Business Move Problem in Java
In this article, we will discuss how to write a Java program to determine the minimum number of moves required to make all strings equal.
Problem Statement
Given an array of n strings, we need to find the minimum number of operations required to make all the strings equal. An operation is defined as either adding a character to the end of a string or deleting a character from the end of a string. We can perform any number of operations on any string.
Approach:
To solve this problem, we can start by comparing the first character of all the strings in the array. If all the strings have the same first character, we can remove the first character from all the strings and continue this process until all the strings are equal. We can count the number of operations performed in this process and return the value as the result.
If the first character of all the strings is not the same, we can try adding the missing character to the shorter strings or removing the extra character from the longer strings.
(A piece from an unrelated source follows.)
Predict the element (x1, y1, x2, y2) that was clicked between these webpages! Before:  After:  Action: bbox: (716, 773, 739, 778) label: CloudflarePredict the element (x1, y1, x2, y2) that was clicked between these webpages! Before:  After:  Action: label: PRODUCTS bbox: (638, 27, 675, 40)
We can then compare the first character of all the strings again and repeat the process until all the strings are equal. We can count the number of operations performed in this process and return the value as the result.
Algorithm:
- Initialize n as the number of strings in the strings array, and result as 0.
- Loop infinitely: Initialize i to 0 and c to the first character of the first string in the strings array.
a. Initialize i to 0
b. While i is less than n and the length of the ith string is greater than 0 and the first character of the ith string is equal to c, increment i.
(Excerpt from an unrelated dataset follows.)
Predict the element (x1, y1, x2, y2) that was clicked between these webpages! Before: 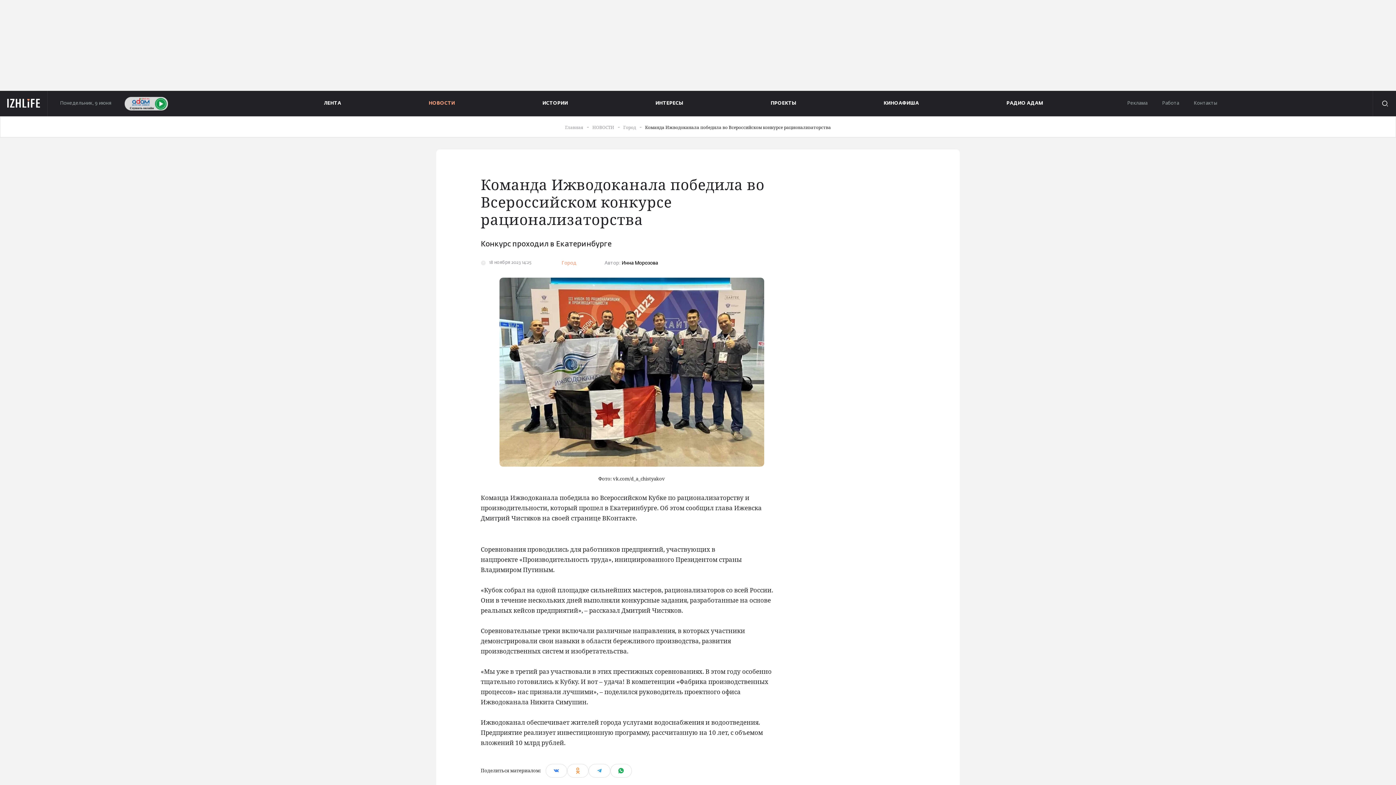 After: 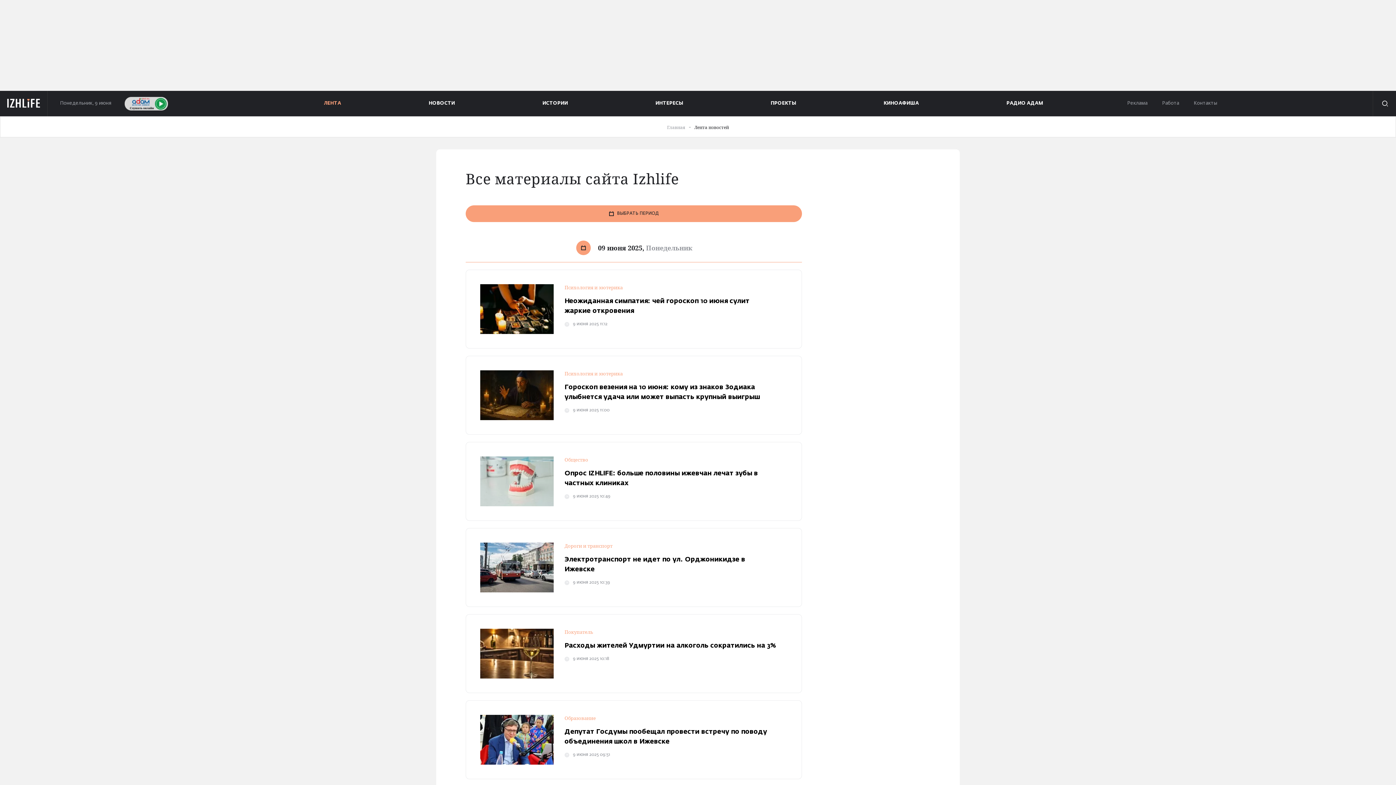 Action: label: ЛЕНТА bbox: (324, 101, 341, 105)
c. If i is equal to n, remove the first character from each string in the strings array and increment result.
d. Else, initialize j to 0.
e. While j is less than n and the length of the jth string is greater than 0 and the first character of the jth string is not equal to c, increment j.
f. If j is equal to n, return -1.
g. Else, count the number of strings that start with c and the number of strings that do not start with c.
h. If the number of strings that do not start with c is less than the number of strings that start with c, prepend c to each string that does not start with c and increment result by the number of strings that do not start with c.
i. Else, remove the first character from each string that starts with c and increment result by the number of strings that start with c.
j. Check if all strings in the strings array are equal. If they are, break out of the loop.
- Return result.
Here is the Java program to solve this problem:
Businessmove.java
import java.util.*;
public class Businessmove {
public static int minMoves(String[] strings) {
int n = strings.length;
int result = 0;
while (true) {
int i = 0;
char c = strings[0].charAt(0);
while (i < n && strings[i].length() > 0 && strings[i].charAt(0) == c) {
i++;
}
if (i == n) {
for (i = 0; i < n; i++) {
strings[i] = strings[i].substring(1);
}
result++;
} else {
int j = 0;
while (j < n && strings[j].length() > 0 && strings[j].charAt(0) != c) {
j++;
}
if (j == n) {
return -1;
}
int add = 0;
int remove = 0;
for (i = 0; i < n; i++) {
if (strings[i].length() == 0) {
continue;
}
if (strings[i].charAt(0) == c) {
remove++;
} else {
add++;
}
}
if (add < remove) {
for (i = 0; i < n; i++) {
if (strings[i].charAt(0) != c) {
strings[i] = c + strings[i];
}
}
result += add;
} else {
for (i = 0; i < n; i++) {
if (strings[i].charAt(0) == c) {
strings[i] = strings[i].substring(1);
}
}
result += remove;
}
}
boolean equal = true;
for (i = 1; i < n; i++) {
if (!strings[i].equals(strings[0])) {
equal = false;
break;
}
}
if (equal) {
break;
}
}
return result;
}
public static void main(String[] args) {
String[] strings = {"abc", "def", "ghi"};
int result = minMoves(strings);
if (result == -1) {
System.out.println("It is not possible to make all strings equal.");
} else {
System.out.println("Minimum number of moves to make all strings equal: " + result);
}
}
}
Output
It is not possible to make all strings equal.
Complexity:
In the worst case, the algorithm may have to iterate over all characters of all strings, which makes the time complexity O(N*L), where N is the number of strings and L is the maximum length of a string in the array.